The Man Behind The Life Cube: Meet Scott Cohen

Since he was a kid, Scott Cohen believed that if you wrote out your wishes, dreams, goals and aspirations, the chance of them playing out becomes much higher. This is the idea behind the Life Cube Project that has been taking place over the past few weeks on 10th and Fremont. The community was invited to paint and write down their dreams on the cube to be released into the universe at 8:30 p.m. on Saturday when the installation is set aflame.

After attending Burning Man, Cohen, who hadn’t taken an art class since third grade, was inspired to become an artist. He created the first version of the Life Cube in 2011 for the famous art and culture festival, which he thought to be a mediocre attempt. But after receiving positive feedback from fellow burners, Cohen continued with the project making it bigger and better. After three successful Life Cube burns, he took the project off the Burning Man playa and into our city in 2014. This is the second Life Cube Downtown has seen, and most likely the last.

What inspired the Life Cube concept?

When I went to Burning Man I saw all this fabulous art. It was different than anything I’d ever experienced. The few times I would go to a gallery or museum, it was always, ‘stand back and look at something,’ and it’s cool, but after awhile I can count the number of apples in the bowl. How do I stay engaged? Somethings are terrific and thought-provoking, but it’s [from] an observer point-of-view. I’m not an observer. I’m a doer. I like to do stuff. You go to a sculpture garden and what’s the first sign you see? ‘Do Not Climb.’ When I went to Burning Man I saw this art that was huge and it didn’t say, ‘do not paint on it,’ or ‘don’t write on it.’ It didn’t say, ‘don’t climb on this.’ It was really valuable to have an amazing and interactive experience. That was my inspiration. It was this visit to Burning Man where I saw art in a completely different way.

Life Cube LV 2014 Burn Photo for Lowdown

What message do you want people to take from the project?

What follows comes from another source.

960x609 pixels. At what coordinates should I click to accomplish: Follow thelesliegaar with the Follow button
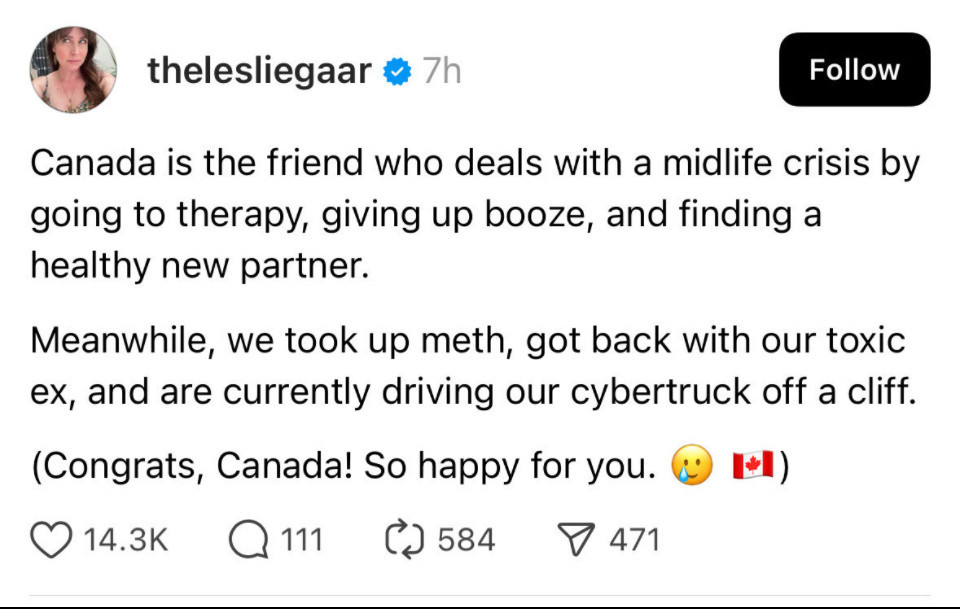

I want people to really understand that this is theirs. It’s not mine. The most important thing about this it’s that I did not create this so I can say, ‘Look what I did!’ We created this. We as a community created this, and it is for the community. It is not to just come and look at. It is come to be a part of it.

Do you plan on coming back to Vegas?

By Saturday night, I will have given everything I possibly could to this community. I am running on as little sleep as possible. I’m willing to speak 24 hours a day, seven days a week to anybody and everybody who will listen. I spoke to over fifteen thousand kids….This is probably the last time I’ll do it in Las Vegas, because I want to take it around the world. This chance to come back was really because [the city knows me], and the fire department and the police department know I honor what I said I would. Last time, we had no fights and no arrests and it was totally a family-friendly environment.

Where do you want to take in next?

Detroit is top of my list—Oakland, New Orleans, Saint Louis. I’d like to go to a city where there is some strife and where there is a strong artistic community. And then internationally, I would like to go to Europe, to Berlin or Barcelona. But I also would like to go to countries that are potentially communist, and there are all sorts of challenges. There’s challenge in regard to language…A lot of places obviously have serious issues with regard to artists writing or painting something that might not be appropriate. Nothing is easy. Believe me! Nothing is easy. Is it worth it? Absolutely. It is so worth it.